Noun groups The basic unit of annotation in the project is the base noun phrase. (Verbs are also included, as described above in the section on modifiers). The CRAFT guidelines define base noun phrase as one or more nouns and any sequence of leftward determiners, adjectives, and conjunctions not separated by a preposition or other noun-phrase-delimiting part of speech; and rightward modifiers such as relative clauses and prepositional phrases. Thus, all of the following would be considered base noun phrases:
  • striatal volume

  • neural number

  • striatal volume and neural number

  • the structure of the basal ganglia

  • It

Base noun phrases were not pre-annotated—the annotators selected their spans themselves. This is a potential source of lack of interannotator agreement [90]. Base noun phrases were annotated only when they participated in one of the two relationships that were targetted. Thus, singletons (non-coreferring noun phrases) were not annotated.

Definitions of the two relations The two relations that are annotated in the corpus are the IDENTITY relation and the APPOSITIVE relation. The identity relation holds when two units of annotation refer to the same thing in the world. The appositive annotation holds when two noun phrases are adjacent and not linked by a copula (typically the verb be) or some other linking word).

Details of the annotation schema More specifically, the annotation schema is defined as: IDENTITY chain An IDENTITY chain is a set of base noun phrases and/or appositives that refer to the same thing in the world. It can contain any number of elements. Base noun phrase Discussed above. APPOSITIVE relation An appositive instance has two elements, a head and a set of attributes. The set of attributes may contain just a single element (the prototypical case). Either the head or the attributes may themselves be appositives. Nonreferential pronoun All nonreferential pronouns (pronouns that do not refer to anything, e.g. It seems to be the case that…) are included in this single class.

Thus, an example set of annotations would be:

All brains analyzed in this study are part of [the Mouse Brain Library] a ([MBL] b ). [The MBL] c is both a physical and Internet resource. (PMID 11319941) APPOSITIVE chain The Mouse Brain Library a , MBL b IDENTITY chain Mouse Brain Library a , The MBL c

Training of the annotators

We hired two very different types of annotators—linguistics graduate students, and biologists at varying levels of education and with varying specialties. We hired and trained the biologists and the linguists as a single group. Annotators were given a lecture on the phenomenon of coreference and on how to recognize coreferential and appositive relations, as well as nonreferential pronouns. They were then given a non-domain-specific practice document. Following a separate session on the use of the annotation tool, they were given an actual document to annotate. This document is quite challenging, and exercised all of the necessary annotation skills. We began with paired annotation, then introduced a second document for each annotator to mark up individually. Once annotators moved on to individual training annotation, they met extensively with a senior annotator to discuss questions and review their final annotations.

====

__PROBLEMS TO WORK ON__:
1. According to the annotation guidelines excerpt, which two relations are annotated in the corpus?
2. Reproduce the annotation guidelines excerpt word for word from "Definitions of the" to "other linking word).".

====

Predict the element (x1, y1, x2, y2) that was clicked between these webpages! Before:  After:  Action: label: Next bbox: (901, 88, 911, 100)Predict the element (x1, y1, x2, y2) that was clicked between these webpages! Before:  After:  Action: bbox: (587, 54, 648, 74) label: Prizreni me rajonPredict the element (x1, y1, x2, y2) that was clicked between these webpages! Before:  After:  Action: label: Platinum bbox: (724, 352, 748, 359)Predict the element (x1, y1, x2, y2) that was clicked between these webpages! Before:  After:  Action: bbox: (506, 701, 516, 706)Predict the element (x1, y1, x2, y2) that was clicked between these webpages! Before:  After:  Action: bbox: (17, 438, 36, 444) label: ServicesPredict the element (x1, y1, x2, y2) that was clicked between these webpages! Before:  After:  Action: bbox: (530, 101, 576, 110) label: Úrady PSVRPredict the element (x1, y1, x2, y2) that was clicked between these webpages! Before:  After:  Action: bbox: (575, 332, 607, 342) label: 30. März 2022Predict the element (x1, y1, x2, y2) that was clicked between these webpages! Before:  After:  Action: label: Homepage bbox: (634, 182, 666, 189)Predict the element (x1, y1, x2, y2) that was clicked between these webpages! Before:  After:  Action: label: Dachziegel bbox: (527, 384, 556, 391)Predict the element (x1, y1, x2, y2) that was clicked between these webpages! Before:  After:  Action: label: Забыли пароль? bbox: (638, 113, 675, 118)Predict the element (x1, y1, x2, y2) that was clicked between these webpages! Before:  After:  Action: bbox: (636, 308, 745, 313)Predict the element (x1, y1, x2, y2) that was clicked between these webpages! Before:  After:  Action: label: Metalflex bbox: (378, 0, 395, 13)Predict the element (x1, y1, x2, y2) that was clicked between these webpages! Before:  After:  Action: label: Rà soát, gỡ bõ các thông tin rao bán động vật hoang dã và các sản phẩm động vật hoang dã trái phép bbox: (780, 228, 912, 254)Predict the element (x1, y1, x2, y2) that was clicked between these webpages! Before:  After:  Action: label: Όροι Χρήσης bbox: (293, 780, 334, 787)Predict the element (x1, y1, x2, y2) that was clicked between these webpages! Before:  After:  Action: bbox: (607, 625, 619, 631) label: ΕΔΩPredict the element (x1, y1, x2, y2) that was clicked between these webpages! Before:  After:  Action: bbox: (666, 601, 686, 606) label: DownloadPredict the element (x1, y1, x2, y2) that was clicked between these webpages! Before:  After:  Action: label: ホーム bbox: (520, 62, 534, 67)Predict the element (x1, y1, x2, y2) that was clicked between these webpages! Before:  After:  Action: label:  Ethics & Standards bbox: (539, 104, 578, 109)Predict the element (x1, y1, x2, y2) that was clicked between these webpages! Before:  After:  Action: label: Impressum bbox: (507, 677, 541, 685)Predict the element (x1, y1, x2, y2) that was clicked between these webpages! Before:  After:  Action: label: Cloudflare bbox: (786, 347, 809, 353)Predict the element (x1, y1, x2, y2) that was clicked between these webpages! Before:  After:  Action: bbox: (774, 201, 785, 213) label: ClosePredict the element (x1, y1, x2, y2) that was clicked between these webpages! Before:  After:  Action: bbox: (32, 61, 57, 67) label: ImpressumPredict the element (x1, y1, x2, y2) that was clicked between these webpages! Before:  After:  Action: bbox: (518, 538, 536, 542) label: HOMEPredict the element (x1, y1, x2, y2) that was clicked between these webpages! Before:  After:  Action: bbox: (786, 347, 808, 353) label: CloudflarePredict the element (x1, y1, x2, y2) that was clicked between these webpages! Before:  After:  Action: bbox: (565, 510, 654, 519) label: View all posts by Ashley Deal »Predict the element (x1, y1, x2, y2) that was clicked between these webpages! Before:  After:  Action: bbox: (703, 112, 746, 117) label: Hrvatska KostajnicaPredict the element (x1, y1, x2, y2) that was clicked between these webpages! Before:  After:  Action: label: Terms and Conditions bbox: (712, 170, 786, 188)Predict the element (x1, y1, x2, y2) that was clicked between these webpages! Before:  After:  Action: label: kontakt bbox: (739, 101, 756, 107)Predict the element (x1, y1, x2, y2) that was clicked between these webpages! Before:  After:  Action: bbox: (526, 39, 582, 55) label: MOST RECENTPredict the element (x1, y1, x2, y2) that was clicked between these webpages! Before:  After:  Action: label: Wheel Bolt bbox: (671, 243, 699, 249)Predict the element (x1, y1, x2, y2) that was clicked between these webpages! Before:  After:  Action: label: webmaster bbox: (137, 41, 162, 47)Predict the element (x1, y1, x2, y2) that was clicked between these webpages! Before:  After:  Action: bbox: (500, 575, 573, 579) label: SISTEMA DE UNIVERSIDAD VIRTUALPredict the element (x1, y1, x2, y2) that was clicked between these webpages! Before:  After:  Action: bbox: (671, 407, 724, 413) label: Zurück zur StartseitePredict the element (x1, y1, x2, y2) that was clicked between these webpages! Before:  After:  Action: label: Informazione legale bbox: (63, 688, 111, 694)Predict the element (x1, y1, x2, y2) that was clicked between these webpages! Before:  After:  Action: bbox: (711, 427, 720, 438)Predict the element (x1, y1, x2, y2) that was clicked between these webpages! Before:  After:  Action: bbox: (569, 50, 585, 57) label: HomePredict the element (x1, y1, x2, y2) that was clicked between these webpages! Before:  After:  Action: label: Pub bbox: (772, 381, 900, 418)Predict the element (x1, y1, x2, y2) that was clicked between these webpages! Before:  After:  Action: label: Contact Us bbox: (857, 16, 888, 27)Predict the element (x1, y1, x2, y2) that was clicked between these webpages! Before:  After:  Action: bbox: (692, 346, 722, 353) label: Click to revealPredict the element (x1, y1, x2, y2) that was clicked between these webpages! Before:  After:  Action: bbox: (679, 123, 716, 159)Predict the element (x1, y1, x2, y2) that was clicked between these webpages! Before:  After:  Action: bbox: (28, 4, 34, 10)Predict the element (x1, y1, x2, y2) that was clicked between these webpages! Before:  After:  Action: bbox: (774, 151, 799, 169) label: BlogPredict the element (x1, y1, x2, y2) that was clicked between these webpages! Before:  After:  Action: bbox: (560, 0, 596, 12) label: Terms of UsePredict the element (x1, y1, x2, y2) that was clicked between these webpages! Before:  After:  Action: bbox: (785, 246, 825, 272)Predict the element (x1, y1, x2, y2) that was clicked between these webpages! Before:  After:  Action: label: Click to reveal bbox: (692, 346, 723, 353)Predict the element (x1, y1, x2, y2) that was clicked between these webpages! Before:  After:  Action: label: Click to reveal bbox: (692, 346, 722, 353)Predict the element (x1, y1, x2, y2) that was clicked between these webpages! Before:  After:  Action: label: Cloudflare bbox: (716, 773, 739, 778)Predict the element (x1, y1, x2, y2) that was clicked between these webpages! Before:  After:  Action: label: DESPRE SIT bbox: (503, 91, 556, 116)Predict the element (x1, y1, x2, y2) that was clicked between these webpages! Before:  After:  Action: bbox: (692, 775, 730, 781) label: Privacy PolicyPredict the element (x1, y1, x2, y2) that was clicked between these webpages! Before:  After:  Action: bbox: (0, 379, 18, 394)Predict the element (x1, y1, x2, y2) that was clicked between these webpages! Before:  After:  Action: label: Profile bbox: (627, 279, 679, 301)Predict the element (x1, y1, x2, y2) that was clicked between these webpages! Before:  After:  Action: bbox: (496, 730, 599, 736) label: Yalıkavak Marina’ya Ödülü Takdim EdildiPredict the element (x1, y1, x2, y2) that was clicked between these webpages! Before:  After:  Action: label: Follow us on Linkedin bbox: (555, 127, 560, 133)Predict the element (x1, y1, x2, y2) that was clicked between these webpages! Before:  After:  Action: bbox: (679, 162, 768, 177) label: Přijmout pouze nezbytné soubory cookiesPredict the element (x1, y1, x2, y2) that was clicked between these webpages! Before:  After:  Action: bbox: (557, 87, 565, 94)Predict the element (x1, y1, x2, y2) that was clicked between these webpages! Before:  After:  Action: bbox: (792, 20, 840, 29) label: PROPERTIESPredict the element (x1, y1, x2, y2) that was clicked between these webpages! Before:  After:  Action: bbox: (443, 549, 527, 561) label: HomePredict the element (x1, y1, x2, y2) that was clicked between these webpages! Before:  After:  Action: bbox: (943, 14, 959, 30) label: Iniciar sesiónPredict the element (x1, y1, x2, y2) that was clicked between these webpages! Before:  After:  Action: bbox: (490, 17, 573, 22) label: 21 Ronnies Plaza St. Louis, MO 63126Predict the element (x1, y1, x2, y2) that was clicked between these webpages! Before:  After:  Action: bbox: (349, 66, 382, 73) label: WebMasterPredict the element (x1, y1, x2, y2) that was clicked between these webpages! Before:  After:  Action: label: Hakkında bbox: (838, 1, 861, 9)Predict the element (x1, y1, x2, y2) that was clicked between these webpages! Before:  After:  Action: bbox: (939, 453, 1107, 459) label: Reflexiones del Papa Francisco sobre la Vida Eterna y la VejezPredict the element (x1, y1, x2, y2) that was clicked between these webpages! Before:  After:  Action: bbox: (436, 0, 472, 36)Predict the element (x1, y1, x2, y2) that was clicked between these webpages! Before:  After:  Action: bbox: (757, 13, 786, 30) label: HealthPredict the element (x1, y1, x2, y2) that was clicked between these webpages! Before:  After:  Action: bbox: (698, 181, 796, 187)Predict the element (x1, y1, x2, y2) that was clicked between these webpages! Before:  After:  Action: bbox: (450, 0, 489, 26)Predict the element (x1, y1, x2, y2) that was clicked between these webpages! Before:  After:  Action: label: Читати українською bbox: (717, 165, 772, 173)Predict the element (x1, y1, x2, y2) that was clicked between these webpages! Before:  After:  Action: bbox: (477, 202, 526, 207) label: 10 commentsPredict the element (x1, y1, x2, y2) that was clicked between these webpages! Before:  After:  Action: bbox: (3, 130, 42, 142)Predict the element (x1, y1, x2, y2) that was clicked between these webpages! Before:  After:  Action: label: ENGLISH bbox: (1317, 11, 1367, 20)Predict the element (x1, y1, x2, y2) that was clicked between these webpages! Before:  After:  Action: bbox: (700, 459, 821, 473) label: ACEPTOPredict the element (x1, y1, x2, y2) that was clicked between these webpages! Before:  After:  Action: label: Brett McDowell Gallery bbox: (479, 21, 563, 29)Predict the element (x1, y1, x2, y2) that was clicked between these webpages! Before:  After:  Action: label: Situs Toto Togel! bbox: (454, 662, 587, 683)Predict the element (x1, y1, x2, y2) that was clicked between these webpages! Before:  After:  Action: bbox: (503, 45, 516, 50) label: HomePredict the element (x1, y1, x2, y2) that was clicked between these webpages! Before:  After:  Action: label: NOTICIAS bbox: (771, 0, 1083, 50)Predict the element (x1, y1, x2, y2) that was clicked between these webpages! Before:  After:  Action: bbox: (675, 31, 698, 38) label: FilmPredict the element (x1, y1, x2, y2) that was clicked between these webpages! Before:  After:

====

__RESPONSES BY ITEM NUMBER__:
1. The IDENTITY relation and the APPOSITIVE relation.

2.
Definitions of the two relations The two relations that are annotated in the corpus are the IDENTITY relation and the APPOSITIVE relation. The identity relation holds when two units of annotation refer to the same thing in the world. The appositive annotation holds when two noun phrases are adjacent and not linked by a copula (typically the verb be) or some other linking word).